As you follow wildfires in your state and around the country this summer, you’re likely to see progress against fires reported with a single statistic: “percent contained.”
Watching the number change over the course of a fire can give you a sense of how the emergency response is going. Still, it’s not always clear what containment means. A fire can remain mostly, but not entirely, contained for weeks—or it can spread in bad conditions, causing the containment percentage to fall.
Popular Science spoke to Sean Triplett, the tools and technology lead at the National Interagency Fire Center, which coordinates wildfire responses across the country, to break down the key statistic.
What does wildfire containment mean exactly?
On a basic level, containment means that firefighters have surrounded the outer perimeter of the flames with a combination of firebreaks, non-flammable areas, and already burned land. It’s not that the fire is out, or even necessarily that the danger has fully gone away. It’s just that it’s unlikely to move past the containment line.
Percent contained measures how much of the perimeter is still burning freely, and how much of it is hemmed in. It most often applies to fires that have been burning for more than a few days—and that involve a higher-priority response. During the initial round of firefighting, Triplett says, the blaze can grow so quickly and unpredictably that “you don’t want to have that kind of estimate until you have a handle on what the fire is doing.”

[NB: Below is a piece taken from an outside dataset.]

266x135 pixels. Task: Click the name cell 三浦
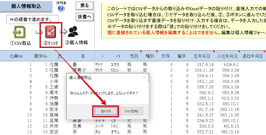pos(54,87)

Containment is part of a larger plan for managing a wildfire. Oftentimes, says Triplett, fire managers work to keep the flames inside of an “operational box” to prevent it from running into homes, infrastructure, or critical watersheds. For example, a fire can be only 50 percent contained, but not pose an immediate threat to the public.
What counts as contained?
The containment ring around the fire can take many different shapes depending on both the terrain and the weather.

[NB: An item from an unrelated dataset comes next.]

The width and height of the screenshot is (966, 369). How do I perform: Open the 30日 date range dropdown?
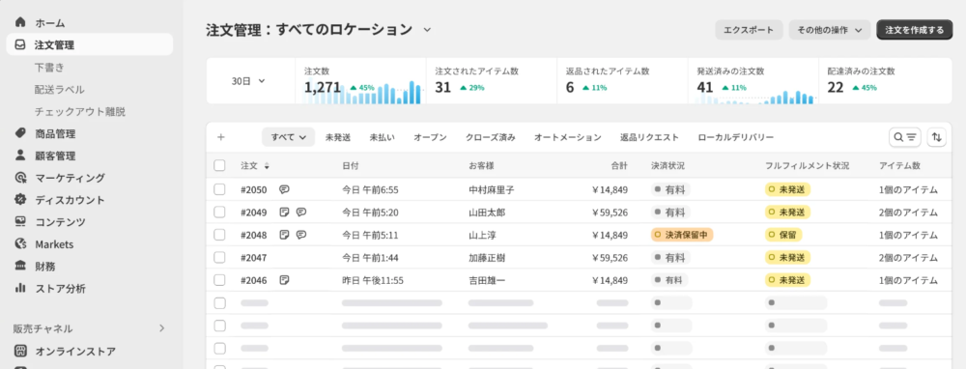[x=249, y=81]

“100-percent containment could imply that [fire crews] were tasked to get a line all the way around the fire,” Triplett says—but it could also mean hemming in a fire against the existing landscape, like lakes, rock faces, and even already-burned areas. “Basically what constitutes a line is getting down to mineral soil, or some type of environmental factor that would prevent further burning,” he explains.
But containment is as much about confidence in the line as its physical properties. In general, the fireline only counts towards containment if “[operations managers] are comfortable that the fire … is not going to jump across the line,” Triplett says.
Firefighters can clear brush with chainsaws and remove any flammable vegetation with shovels and adzes, or, in easier-to-access terrain, they can bring in bulldozers and huge logging machines that can cut a gap in forest.
Tools like water tankers and flame retardants are mostly used to support the building of the containment, Triplett says. They can’t stop a fire, but they can cool it down to the point that a crew can get in close to start cutting firebreak, cutting off its fuel supply.
In some cases, crews reinforce those lines by setting intentional burns inside the containment area. Triplett stresses that this requires lots of prep work—it’s not just setting a fire and watching it rip. First, a crew has to build a reliable fireline. Then they set flames along the break and well within the interior. “As that fire inside the line begins to gain momentum,” it pulls the entire controlled burn deeper inside, towards the wildfire, Triplett says. Then, “when the main firehead hits that area, it basically runs out of fuel.”
Sometimes, Triplett notes, the goal is to strengthen the boundary until there’s “no heat detected within 100 feet, 300 feet, or even further from the line.” After a fire has passed, they’ll check the boundary by walking into the ashes and testing it with their hands.
The key to prepping the containment line is predicting what kind of fire conditions it’ll have to withstand. Incident response teams, Triplett says, rely on long-term weather data and climate models to make those calls, incorporating everything from expected rainfall to historical wind patterns over a given month.
How is it measured?
Firefighters on the ground are constantly sending progress reports back to the incident’s central command. Mappers record those details as the fireline is constructed, inspected, or reinforced to incrementally add to the containment percentage.
The maps also incorporate data from planes or drones equipped with infrared sensors, which detect spot fires or smoldering areas. “Those can detect very small areas of heat just around the temperature of ignition of woody material,” Triplett says. They can also record fires that aren’t raging just yet.
Those reports can push containment the other direction as well. “You could have 40 percent one day,” Triplett says, “and then the fire makes a run, and that grows your uncontained area.”
But the immediacy of data helps in any situation, and has transformed wildfire response over the past two decades, he says. When Triplett first started mapping fires in 2000, everything was done by hand. “It was mylar and dry erase markers,” he recalls.
That changed around 2014, when firefighters started to use smartphones to record the progress of containment as they built lines and worked on other maneuvers. The system isn’t perfect, however: Wildland fires are often out of cell service, and a firefighter needs to travel to an area where they have LTE coverage to sync up with the central map.
But even a few bars make a big difference, both for the containment crew and the people in the path of a fire. “We went from knowing what the fire was doing maybe once every 24 hours, to where we are now,” Triplett says. “I hate to use the term ‘real time,’ because we’re not there. But we’re getting closer to having an appreciation of what the fire is doing in a dynamic environment.”